> [Activity] Set down the line that contains "The height and width of the screenshot is (463, 617)." and every line after it to the end of the entries, exactly as they stand and nothing more.

(Stored records)
□ □ □
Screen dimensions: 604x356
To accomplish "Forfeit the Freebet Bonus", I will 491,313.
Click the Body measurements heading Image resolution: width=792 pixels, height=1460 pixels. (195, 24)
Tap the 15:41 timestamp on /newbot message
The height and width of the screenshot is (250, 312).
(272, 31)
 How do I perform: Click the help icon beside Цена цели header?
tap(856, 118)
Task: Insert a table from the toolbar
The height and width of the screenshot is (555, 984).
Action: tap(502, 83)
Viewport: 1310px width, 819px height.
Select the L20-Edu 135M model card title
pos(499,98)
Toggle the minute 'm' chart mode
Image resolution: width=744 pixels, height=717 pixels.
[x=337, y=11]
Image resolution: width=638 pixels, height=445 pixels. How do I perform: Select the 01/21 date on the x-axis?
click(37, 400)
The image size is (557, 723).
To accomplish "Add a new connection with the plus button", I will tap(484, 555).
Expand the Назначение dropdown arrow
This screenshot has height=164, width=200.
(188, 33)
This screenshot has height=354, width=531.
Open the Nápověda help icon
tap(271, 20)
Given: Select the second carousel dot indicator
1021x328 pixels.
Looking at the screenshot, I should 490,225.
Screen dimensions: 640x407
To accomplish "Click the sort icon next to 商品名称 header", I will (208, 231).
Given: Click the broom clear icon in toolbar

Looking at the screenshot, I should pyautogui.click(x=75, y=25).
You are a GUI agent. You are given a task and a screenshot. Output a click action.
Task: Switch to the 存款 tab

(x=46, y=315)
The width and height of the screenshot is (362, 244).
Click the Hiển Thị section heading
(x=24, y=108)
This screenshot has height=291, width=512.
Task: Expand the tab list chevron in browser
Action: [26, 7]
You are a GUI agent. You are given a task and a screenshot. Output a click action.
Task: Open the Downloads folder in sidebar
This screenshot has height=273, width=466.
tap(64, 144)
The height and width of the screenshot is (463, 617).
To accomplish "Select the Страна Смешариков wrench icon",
□ □ □
> [Answer area]
The height and width of the screenshot is (463, 617).
To accomplish "Select the Страна Смешариков wrench icon",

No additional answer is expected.